The Legislative Commission that will be set up will now consider “the method of governance” of LIPA. A return to the concept of democratic governance could be proposed.
It will also consider “improved transparency, accountability and public liability” and how there could be “improved reliability of the system.” National Grid’s terrible Superstorm Sandy performance was followed in 2020 by PSEG’s miserable performance in Superstorm Isaiah when 646,000 outages occurred. The panel will consider “improved storm response.”
And, it will, among other things, look at “increased reliance on renewable energy sources to produce electricity.” PSEG has been claiming in what a recent article by Mark Harrington in Newsday noted as $1.1 million “on self-promotion” since December that it’s “working on a cleaner more sustainable future.” But PSEG is, in fact, a big nuclear utility. It operates the Salem and Hope Creek nuclear power plants in New Jersey and is part-owner of the Peach Bottom nuclear plant in Pennsylvania.
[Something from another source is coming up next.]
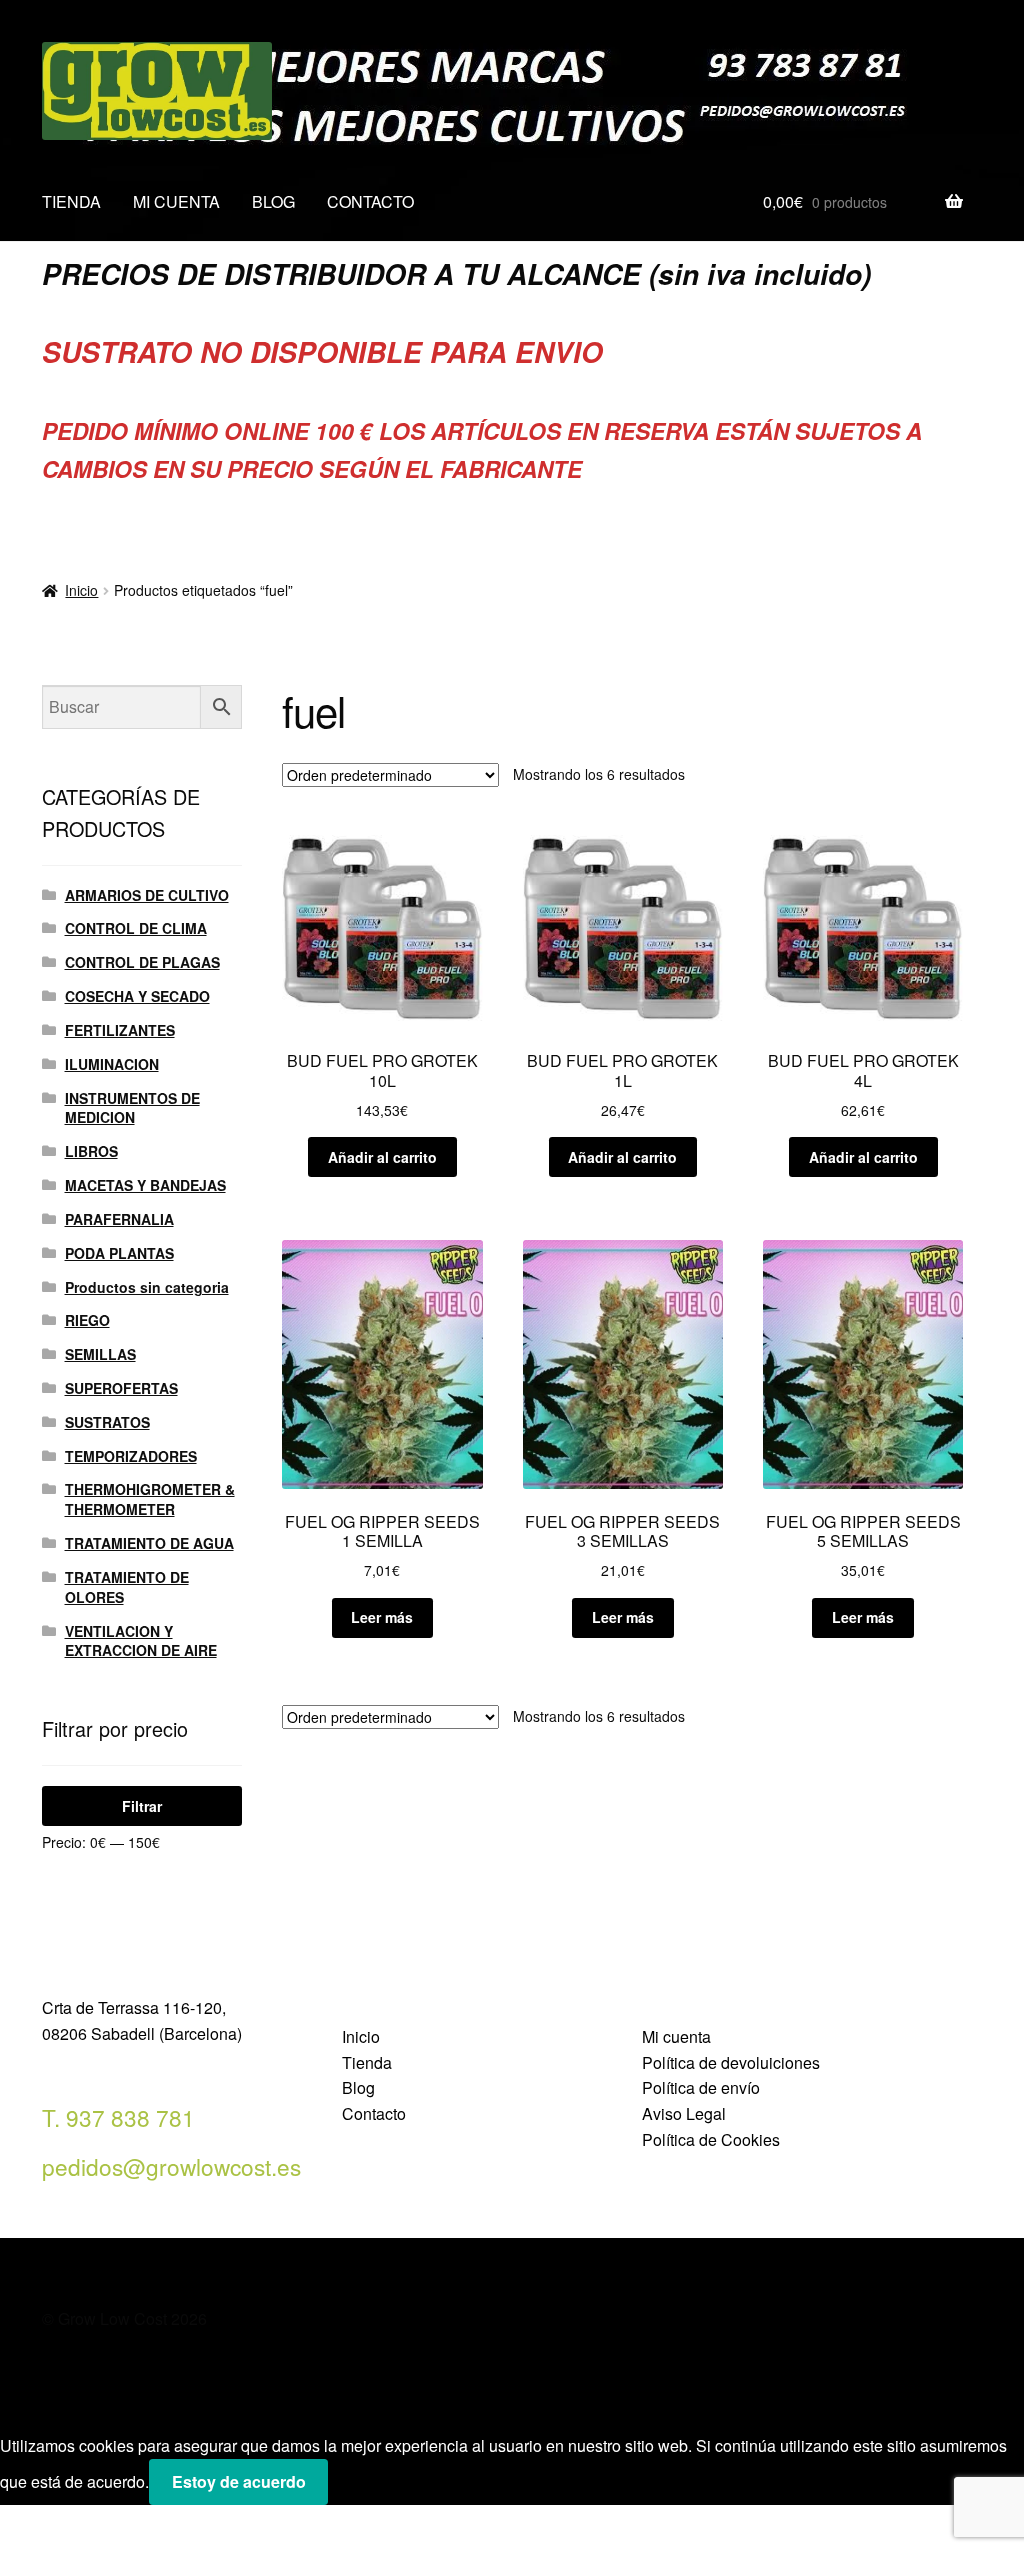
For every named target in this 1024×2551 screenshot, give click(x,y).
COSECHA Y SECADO (137, 996)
Another original vision for LIPA was for it to have a commitment to safe, renewable, green energy. That came in the wake of the now defunct Long Island Lighting Company seeking to build seven to eleven nuclear power plants on Long Island. Shoreham was the first to be completed but was shut down and decommissioned as a nuclear facility in the face of public and governmental opposition and formation of LIPA to replace LILCO.
Karl Grossman is a veteran investigative reporter and columnist, the winner of numerous awards for his work and a member of the L.I. Journalism Hall of Fame. He is a professor of journalism at SUNY/College at Old Westbury and the author of six books.